Stored records:

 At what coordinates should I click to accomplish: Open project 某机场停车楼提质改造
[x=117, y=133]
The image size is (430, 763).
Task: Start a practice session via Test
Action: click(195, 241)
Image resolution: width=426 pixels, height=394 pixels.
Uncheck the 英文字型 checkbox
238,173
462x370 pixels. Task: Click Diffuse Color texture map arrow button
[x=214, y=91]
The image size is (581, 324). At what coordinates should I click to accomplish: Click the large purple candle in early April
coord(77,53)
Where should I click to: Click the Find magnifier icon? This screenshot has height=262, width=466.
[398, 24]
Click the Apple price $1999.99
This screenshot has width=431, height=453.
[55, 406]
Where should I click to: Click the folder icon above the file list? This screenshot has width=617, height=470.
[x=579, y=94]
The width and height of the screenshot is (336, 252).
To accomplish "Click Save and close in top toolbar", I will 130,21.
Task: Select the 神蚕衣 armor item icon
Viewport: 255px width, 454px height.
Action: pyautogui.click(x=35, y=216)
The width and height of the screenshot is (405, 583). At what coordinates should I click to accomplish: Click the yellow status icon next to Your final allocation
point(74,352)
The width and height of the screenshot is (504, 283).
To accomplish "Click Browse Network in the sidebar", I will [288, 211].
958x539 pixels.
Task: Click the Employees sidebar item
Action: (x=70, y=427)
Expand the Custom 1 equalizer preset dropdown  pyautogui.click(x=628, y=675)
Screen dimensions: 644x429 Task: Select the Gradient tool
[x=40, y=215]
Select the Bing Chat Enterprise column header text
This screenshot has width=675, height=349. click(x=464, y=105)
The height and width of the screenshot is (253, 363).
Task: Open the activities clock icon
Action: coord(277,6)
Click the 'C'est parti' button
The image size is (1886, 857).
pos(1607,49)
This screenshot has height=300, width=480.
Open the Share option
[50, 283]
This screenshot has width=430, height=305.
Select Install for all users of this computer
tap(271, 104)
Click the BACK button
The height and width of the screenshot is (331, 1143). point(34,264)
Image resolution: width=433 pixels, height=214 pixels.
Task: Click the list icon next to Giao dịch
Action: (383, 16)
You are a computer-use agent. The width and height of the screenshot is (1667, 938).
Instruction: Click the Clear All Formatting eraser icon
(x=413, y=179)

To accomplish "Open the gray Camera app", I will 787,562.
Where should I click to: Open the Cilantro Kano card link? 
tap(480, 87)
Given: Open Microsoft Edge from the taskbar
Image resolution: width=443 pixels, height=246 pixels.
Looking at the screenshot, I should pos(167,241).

_GOAL OF THE EXERCISE_
Give back the complete data exactly as supplied.

_SOLUTION BELOW_
 At what coordinates should I click to accomplish: Open project 某机场停车楼提质改造
[x=117, y=133]
The image size is (430, 763).
Task: Start a practice session via Test
Action: click(195, 241)
Image resolution: width=426 pixels, height=394 pixels.
Uncheck the 英文字型 checkbox
238,173
462x370 pixels. Task: Click Diffuse Color texture map arrow button
[x=214, y=91]
The image size is (581, 324). At what coordinates should I click to accomplish: Click the large purple candle in early April
coord(77,53)
Where should I click to: Click the Find magnifier icon? This screenshot has height=262, width=466.
[398, 24]
Click the Apple price $1999.99
This screenshot has width=431, height=453.
[55, 406]
Where should I click to: Click the folder icon above the file list? This screenshot has width=617, height=470.
[x=579, y=94]
The width and height of the screenshot is (336, 252).
To accomplish "Click Save and close in top toolbar", I will 130,21.
Task: Select the 神蚕衣 armor item icon
Viewport: 255px width, 454px height.
Action: pyautogui.click(x=35, y=216)
The width and height of the screenshot is (405, 583). At what coordinates should I click to accomplish: Click the yellow status icon next to Your final allocation
point(74,352)
The width and height of the screenshot is (504, 283).
To accomplish "Click Browse Network in the sidebar", I will [288, 211].
958x539 pixels.
Task: Click the Employees sidebar item
Action: (x=70, y=427)
Expand the Custom 1 equalizer preset dropdown  pyautogui.click(x=628, y=675)
Screen dimensions: 644x429 Task: Select the Gradient tool
[x=40, y=215]
Select the Bing Chat Enterprise column header text
This screenshot has width=675, height=349. click(x=464, y=105)
The height and width of the screenshot is (253, 363).
Task: Open the activities clock icon
Action: coord(277,6)
Click the 'C'est parti' button
The image size is (1886, 857).
pos(1607,49)
This screenshot has height=300, width=480.
Open the Share option
[50, 283]
This screenshot has width=430, height=305.
Select Install for all users of this computer
tap(271, 104)
Click the BACK button
The height and width of the screenshot is (331, 1143). point(34,264)
Image resolution: width=433 pixels, height=214 pixels.
Task: Click the list icon next to Giao dịch
Action: (383, 16)
You are a computer-use agent. The width and height of the screenshot is (1667, 938).
Instruction: Click the Clear All Formatting eraser icon
(x=413, y=179)

To accomplish "Open the gray Camera app", I will 787,562.
Where should I click to: Open the Cilantro Kano card link? 
tap(480, 87)
Given: Open Microsoft Edge from the taskbar
Image resolution: width=443 pixels, height=246 pixels.
Looking at the screenshot, I should pos(167,241).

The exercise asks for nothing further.